Fig. 3. TLCD1/2 interact with mitochondria and regulate hepatocyte mitochondrial PE composition.

a Design and summary of GFP-FLD-1 and HA-TLCD1/2 IP experiments performed in C. elegans GFP-FLD-1 strains (n = 4 biological replicates) and in HepG2 cells with stable HA-TLCD1 or HA-TLCD2 expression (n = 5 clones/condition). IP-MS: immunoprecipitation followed by mass spectrometry. Overlapping hits (ATP synthase subunits) are indicated. b Ingenuity Pathway Analysis (using genome-wide proteome reference database) of the interacting proteins enriched in either HA-TLCD1 or HA-TLCD2 HepG2 IPs compared to negative controls. The list of protein hits for each pathway are provided in the Supplementary data 2. c Representative (from 2 independent experiments, each containing >100 imaged individual cells) IHC images of HeLa cells with stable HA-TLCD1 and HA-TLCD2 expression, co-stained for HA tag (FITC) and mitochondria (Deep Red FM). White scale bar = 20 µm. d Volcano plot of PE species measured with high confidence (expressed as molar % of total PE species for each sample) in mitochondria isolated from the livers of wild-type and Tlcd1/2 DKO chow-fed, 3-month-old male mice (n = 7 mice/genotype). In b, p values were calculated by Ingenuity Pathway Analysis software. In d, the logarithms of multiple unpaired two-tailed student’s t-test p values (not adjusted for multiple comparisons) are plotted on the y axis. Source data for d are provided as a Source Data file.

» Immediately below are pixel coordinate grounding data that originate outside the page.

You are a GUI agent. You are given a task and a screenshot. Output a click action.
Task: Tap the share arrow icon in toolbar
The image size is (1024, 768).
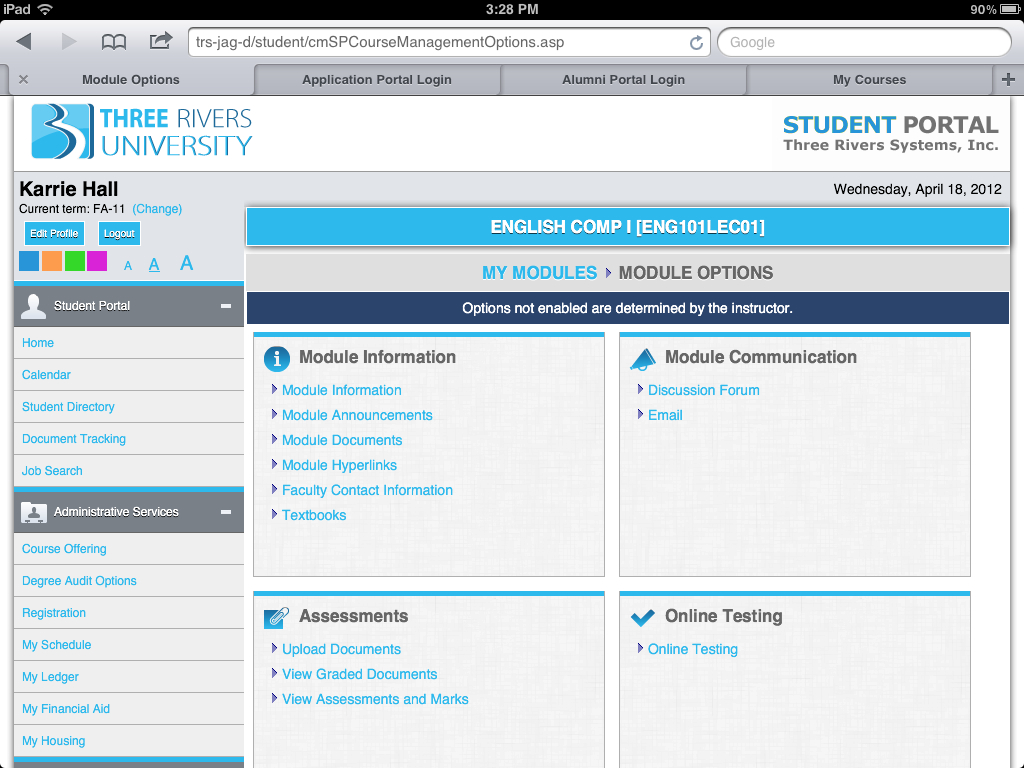click(160, 41)
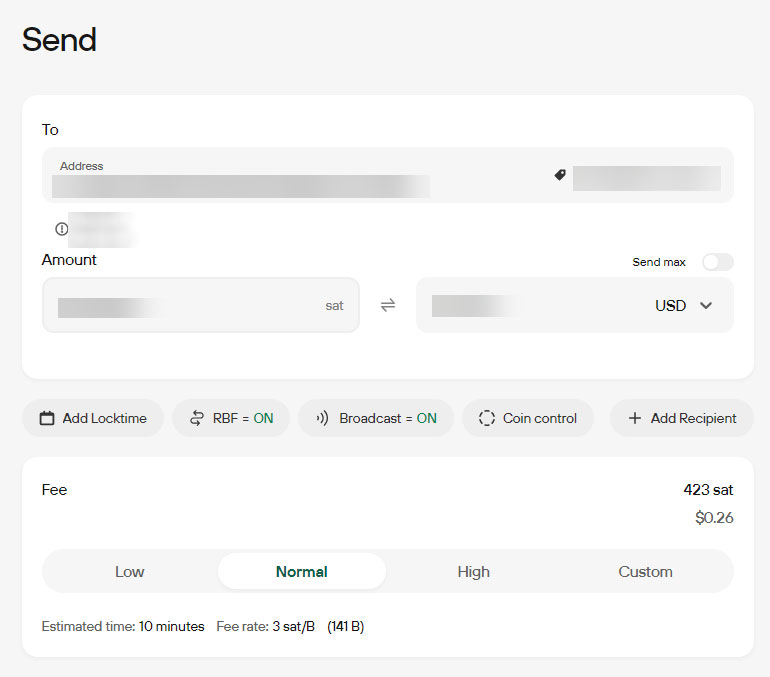The width and height of the screenshot is (770, 677).
Task: Click the plus icon to add a recipient
Action: coord(634,419)
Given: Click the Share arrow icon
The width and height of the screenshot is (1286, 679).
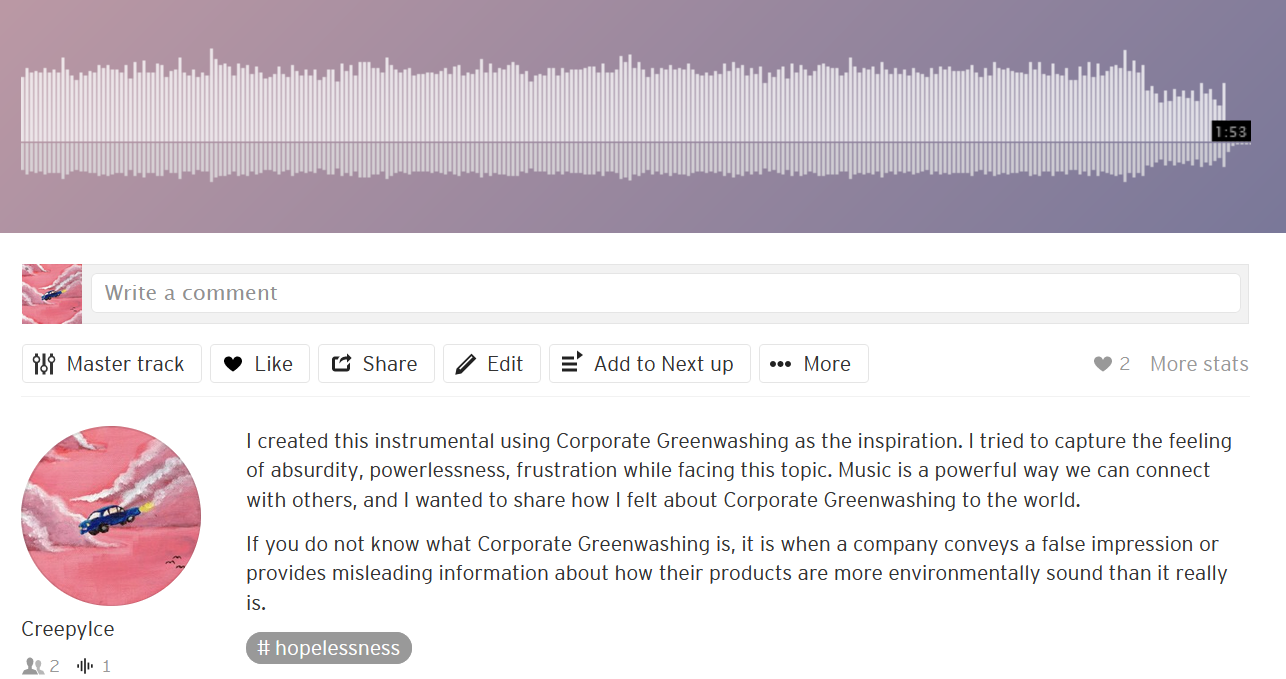Looking at the screenshot, I should pyautogui.click(x=341, y=364).
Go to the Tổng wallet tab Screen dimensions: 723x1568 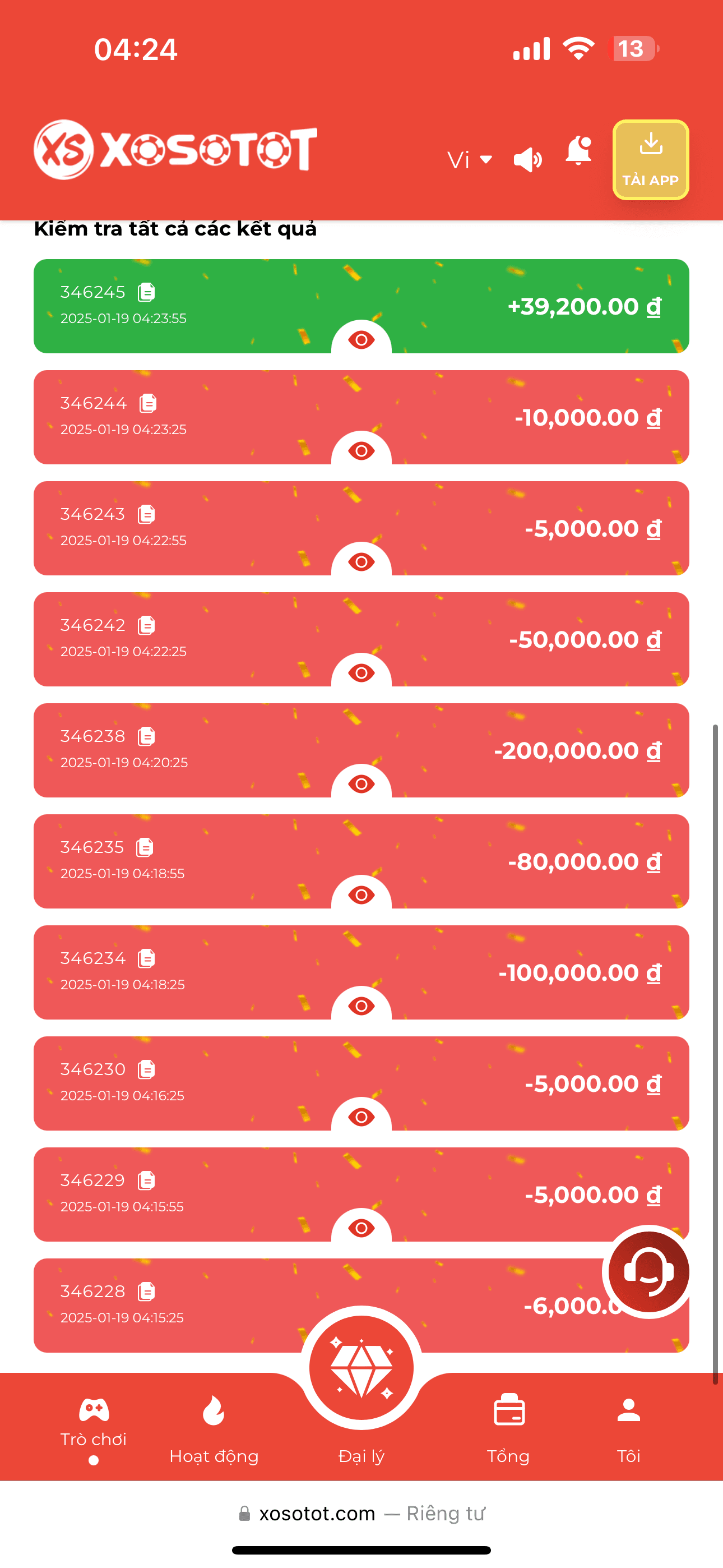[x=508, y=1427]
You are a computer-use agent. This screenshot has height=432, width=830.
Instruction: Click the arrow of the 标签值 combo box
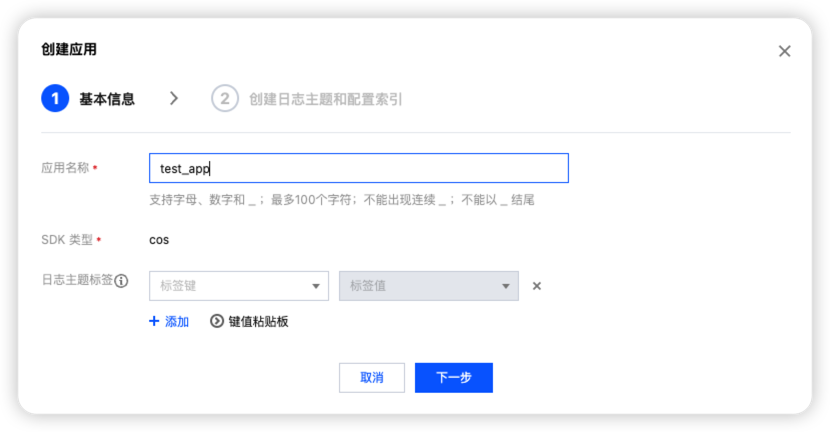[x=506, y=286]
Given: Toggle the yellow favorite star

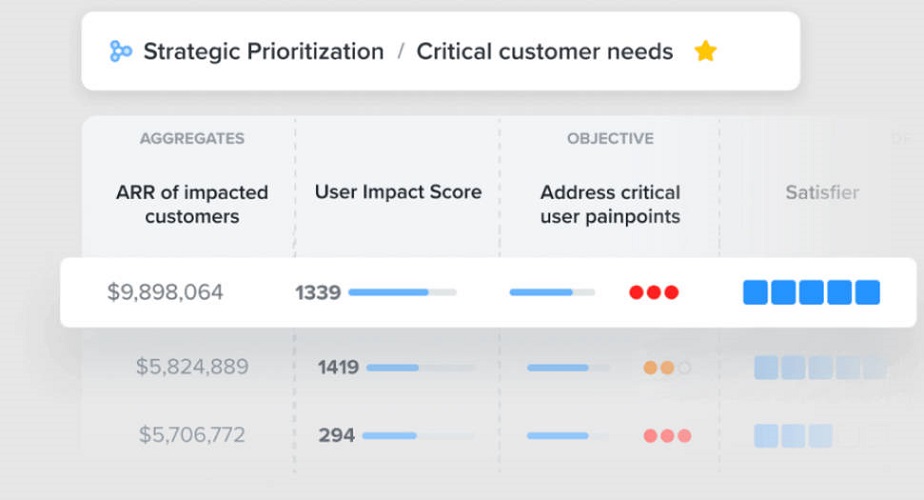Looking at the screenshot, I should (x=706, y=51).

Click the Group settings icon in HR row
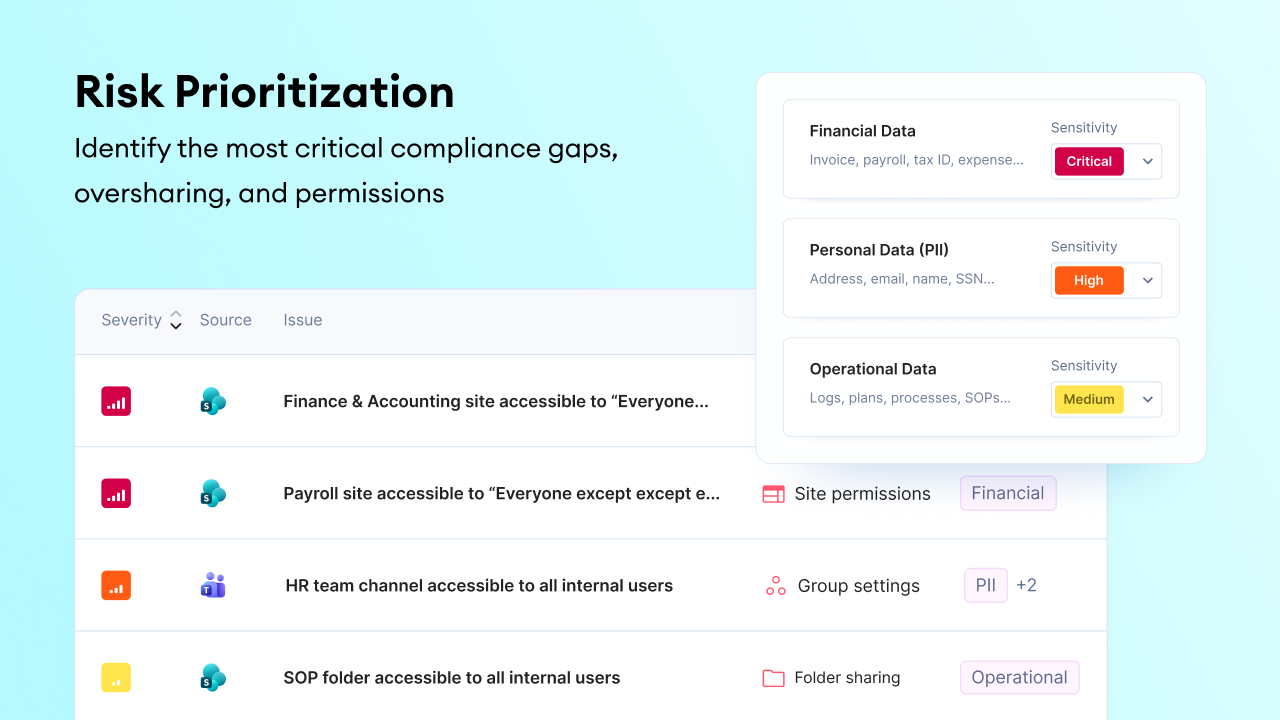click(x=775, y=586)
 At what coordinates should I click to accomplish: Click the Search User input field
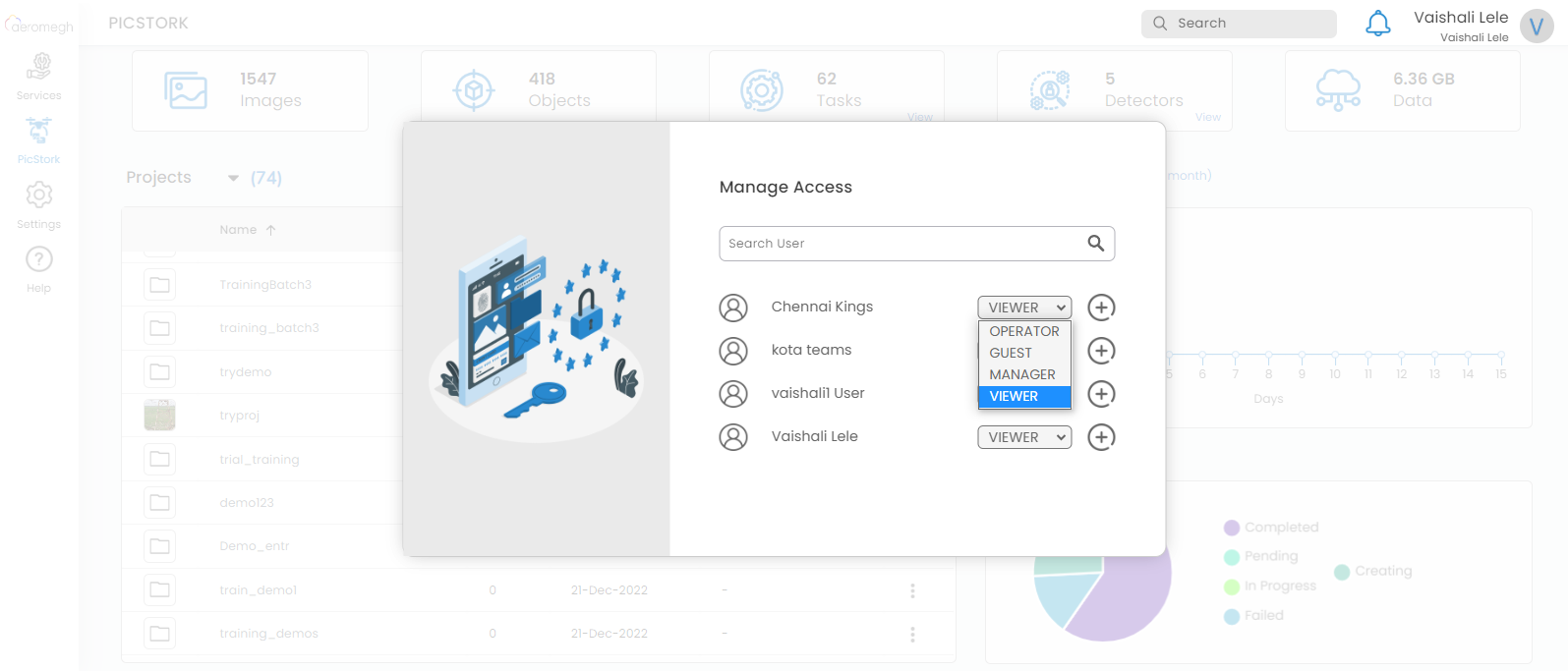[x=900, y=244]
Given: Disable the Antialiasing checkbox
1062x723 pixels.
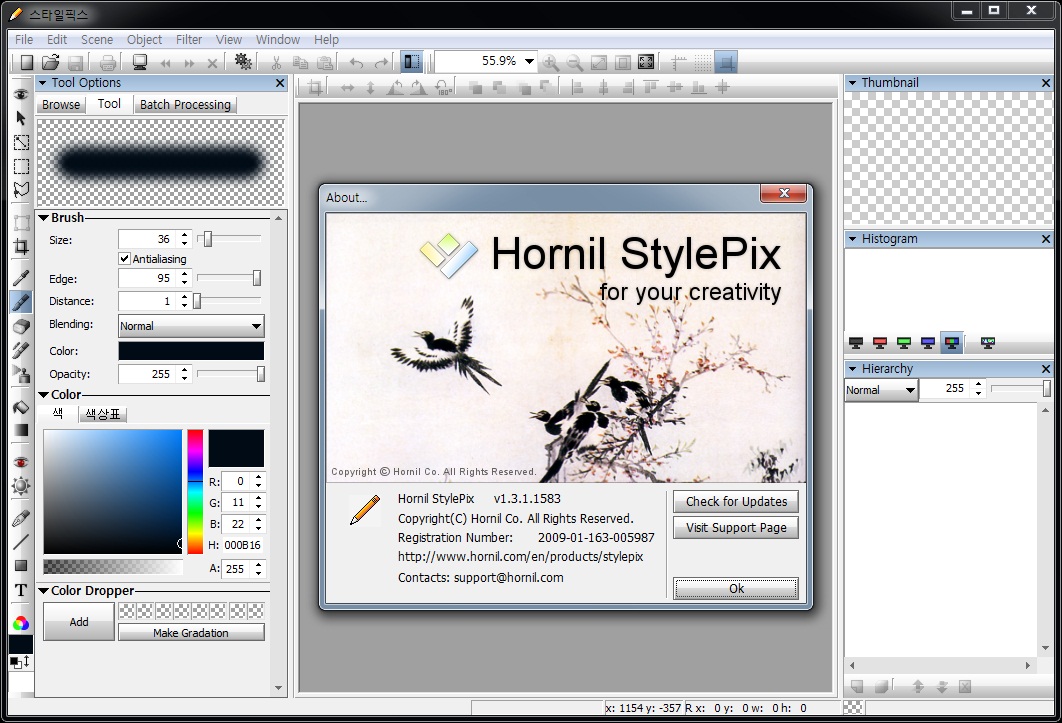Looking at the screenshot, I should pos(125,259).
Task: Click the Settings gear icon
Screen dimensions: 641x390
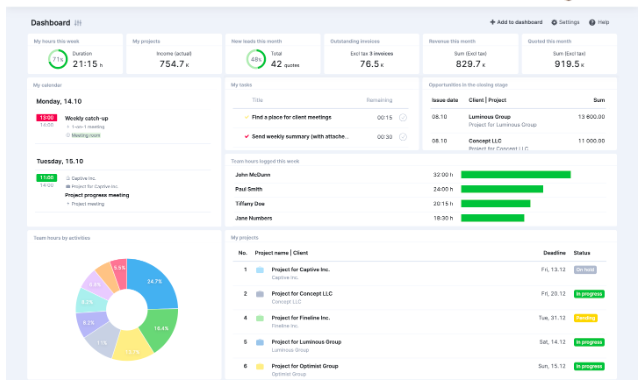Action: click(x=554, y=22)

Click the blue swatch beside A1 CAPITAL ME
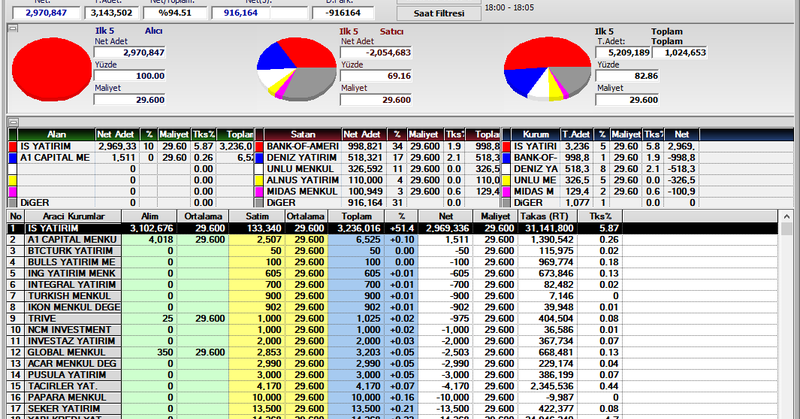pos(13,157)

Fig. 4. Tlcd1/2 deficiency reduces the severity of NASH in WD-fed mice.

a Liver weights (normalized to body weights), b circulating ALT activity, c quantification of hepatic MAC2+ histological staining, d quantification of hepatic COL1A1+ histological staining, e circulating triglyceride levels in 10-month-old male and female wild-type and Tlcd1/2 DKO mice, fed WD for 32 weeks. f The ratios between the average expression values of indicated hepatic genes in male and female groups. Left heatmap shows the ratios of WD/chow wild-type group average expression values, and the right heatmap—the ratios of Tlcd1/2 DKO/wild-type WD group average expression values. g Ingenuity Pathway Analysis of predicted upstream regulators that are differentially activated in Tlcd1/2 WD-fed mouse livers compared to respective controls. h Serum levels of pro-inflammatory cytokines KC/GRO and IL-6 in WD-fed mice. In a–e and h, data are presented as mean values ± SEM. In all panels, N = 9 chow-fed wild-type males and 10 females, 7 Tlcd1/2 DKO males and 9 females; 13 WD-fed wild-type males and 13 females, 14 Tlcd1/2 DKO males and 9 females. P values are indicated on each graph for genotype factor in 2-way-ANOVA, with genotype differences in male and female groups evaluated using Sidak’s multiple comparisons post-hoc test. Source data for a–f and h are provided as a Source Data file.